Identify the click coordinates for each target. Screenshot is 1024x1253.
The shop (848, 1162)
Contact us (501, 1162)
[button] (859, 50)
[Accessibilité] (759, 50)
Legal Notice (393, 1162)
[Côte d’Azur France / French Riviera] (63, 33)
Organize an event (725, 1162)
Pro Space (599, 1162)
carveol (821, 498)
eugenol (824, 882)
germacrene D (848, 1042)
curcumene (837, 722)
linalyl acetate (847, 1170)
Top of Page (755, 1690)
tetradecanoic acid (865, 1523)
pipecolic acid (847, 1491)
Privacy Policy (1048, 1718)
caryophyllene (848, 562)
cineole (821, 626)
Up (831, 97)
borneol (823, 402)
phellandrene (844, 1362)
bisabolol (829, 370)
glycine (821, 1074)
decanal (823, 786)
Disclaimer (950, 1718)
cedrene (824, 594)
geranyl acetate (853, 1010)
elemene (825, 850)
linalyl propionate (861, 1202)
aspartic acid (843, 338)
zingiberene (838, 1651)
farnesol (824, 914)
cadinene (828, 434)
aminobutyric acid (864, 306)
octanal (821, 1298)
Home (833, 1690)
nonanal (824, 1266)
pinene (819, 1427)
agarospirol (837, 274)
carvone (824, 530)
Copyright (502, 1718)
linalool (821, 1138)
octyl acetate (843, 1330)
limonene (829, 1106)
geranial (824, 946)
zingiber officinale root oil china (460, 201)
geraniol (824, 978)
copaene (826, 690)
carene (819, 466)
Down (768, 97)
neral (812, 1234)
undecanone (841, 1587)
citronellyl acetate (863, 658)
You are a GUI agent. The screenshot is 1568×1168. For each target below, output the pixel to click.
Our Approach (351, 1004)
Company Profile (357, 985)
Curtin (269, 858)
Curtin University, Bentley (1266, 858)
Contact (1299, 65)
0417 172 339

★ ★ ★ ★ ★

* [DIRECTIVE] Please reproduce the listing word for word, from its first line through the line containing "[Côte d’Azur France".

* [COMPLETED TASK]
Identify the click coordinates for each target. Screenshot is 1024x1253.
The shop (848, 1162)
Contact us (501, 1162)
[button] (859, 50)
[Accessibilité] (759, 50)
Legal Notice (393, 1162)
[Côte d’Azur France / French Riviera] (63, 33)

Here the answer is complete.